++++ Data extract

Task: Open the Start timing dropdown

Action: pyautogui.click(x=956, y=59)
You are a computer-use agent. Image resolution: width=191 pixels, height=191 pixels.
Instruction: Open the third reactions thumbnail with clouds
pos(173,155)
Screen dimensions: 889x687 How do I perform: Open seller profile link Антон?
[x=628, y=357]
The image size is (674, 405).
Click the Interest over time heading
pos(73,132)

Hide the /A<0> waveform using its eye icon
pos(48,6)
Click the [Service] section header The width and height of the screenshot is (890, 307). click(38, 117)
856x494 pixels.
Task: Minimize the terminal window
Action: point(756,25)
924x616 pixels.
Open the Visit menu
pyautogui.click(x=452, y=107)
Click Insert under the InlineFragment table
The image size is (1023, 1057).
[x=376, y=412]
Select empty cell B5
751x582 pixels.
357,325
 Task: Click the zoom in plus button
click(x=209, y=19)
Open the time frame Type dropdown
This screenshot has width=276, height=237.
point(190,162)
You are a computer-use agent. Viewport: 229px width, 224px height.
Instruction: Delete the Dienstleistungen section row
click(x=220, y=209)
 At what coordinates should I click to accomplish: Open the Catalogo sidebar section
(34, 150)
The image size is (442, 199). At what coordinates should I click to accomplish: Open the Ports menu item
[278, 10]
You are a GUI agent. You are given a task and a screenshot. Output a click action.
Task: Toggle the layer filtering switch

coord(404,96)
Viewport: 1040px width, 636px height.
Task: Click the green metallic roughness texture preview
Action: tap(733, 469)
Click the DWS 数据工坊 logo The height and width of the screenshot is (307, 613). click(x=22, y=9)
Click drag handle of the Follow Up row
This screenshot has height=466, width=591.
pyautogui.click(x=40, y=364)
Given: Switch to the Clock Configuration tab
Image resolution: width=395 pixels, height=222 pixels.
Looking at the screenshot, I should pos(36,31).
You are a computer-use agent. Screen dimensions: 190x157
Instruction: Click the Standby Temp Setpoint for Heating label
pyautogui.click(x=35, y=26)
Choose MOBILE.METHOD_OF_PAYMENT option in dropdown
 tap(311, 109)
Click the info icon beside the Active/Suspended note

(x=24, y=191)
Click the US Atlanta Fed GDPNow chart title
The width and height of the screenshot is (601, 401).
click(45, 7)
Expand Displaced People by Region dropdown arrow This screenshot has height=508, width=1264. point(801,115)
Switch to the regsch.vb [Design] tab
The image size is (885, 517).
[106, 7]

++++++++

### Problem
In your answer, repeat each of the records exactly.

### Result below
Task: Open the Start timing dropdown

Action: pyautogui.click(x=956, y=59)
You are a computer-use agent. Image resolution: width=191 pixels, height=191 pixels.
Instruction: Open the third reactions thumbnail with clouds
pos(173,155)
Screen dimensions: 889x687 How do I perform: Open seller profile link Антон?
[x=628, y=357]
The image size is (674, 405).
Click the Interest over time heading
pos(73,132)

Hide the /A<0> waveform using its eye icon
pos(48,6)
Click the [Service] section header The width and height of the screenshot is (890, 307). click(38, 117)
856x494 pixels.
Task: Minimize the terminal window
Action: point(756,25)
924x616 pixels.
Open the Visit menu
pyautogui.click(x=452, y=107)
Click Insert under the InlineFragment table
The image size is (1023, 1057).
[x=376, y=412]
Select empty cell B5
751x582 pixels.
357,325
 Task: Click the zoom in plus button
click(x=209, y=19)
Open the time frame Type dropdown
This screenshot has width=276, height=237.
point(190,162)
You are a computer-use agent. Viewport: 229px width, 224px height.
Instruction: Delete the Dienstleistungen section row
click(x=220, y=209)
 At what coordinates should I click to accomplish: Open the Catalogo sidebar section
(34, 150)
The image size is (442, 199). At what coordinates should I click to accomplish: Open the Ports menu item
[278, 10]
You are a GUI agent. You are given a task and a screenshot. Output a click action.
Task: Toggle the layer filtering switch

coord(404,96)
Viewport: 1040px width, 636px height.
Task: Click the green metallic roughness texture preview
Action: tap(733, 469)
Click the DWS 数据工坊 logo The height and width of the screenshot is (307, 613). click(x=22, y=9)
Click drag handle of the Follow Up row
This screenshot has height=466, width=591.
pyautogui.click(x=40, y=364)
Given: Switch to the Clock Configuration tab
Image resolution: width=395 pixels, height=222 pixels.
Looking at the screenshot, I should pos(36,31).
You are a computer-use agent. Screen dimensions: 190x157
Instruction: Click the Standby Temp Setpoint for Heating label
pyautogui.click(x=35, y=26)
Choose MOBILE.METHOD_OF_PAYMENT option in dropdown
 tap(311, 109)
Click the info icon beside the Active/Suspended note

(x=24, y=191)
Click the US Atlanta Fed GDPNow chart title
The width and height of the screenshot is (601, 401).
click(45, 7)
Expand Displaced People by Region dropdown arrow This screenshot has height=508, width=1264. point(801,115)
Switch to the regsch.vb [Design] tab
The image size is (885, 517).
[106, 7]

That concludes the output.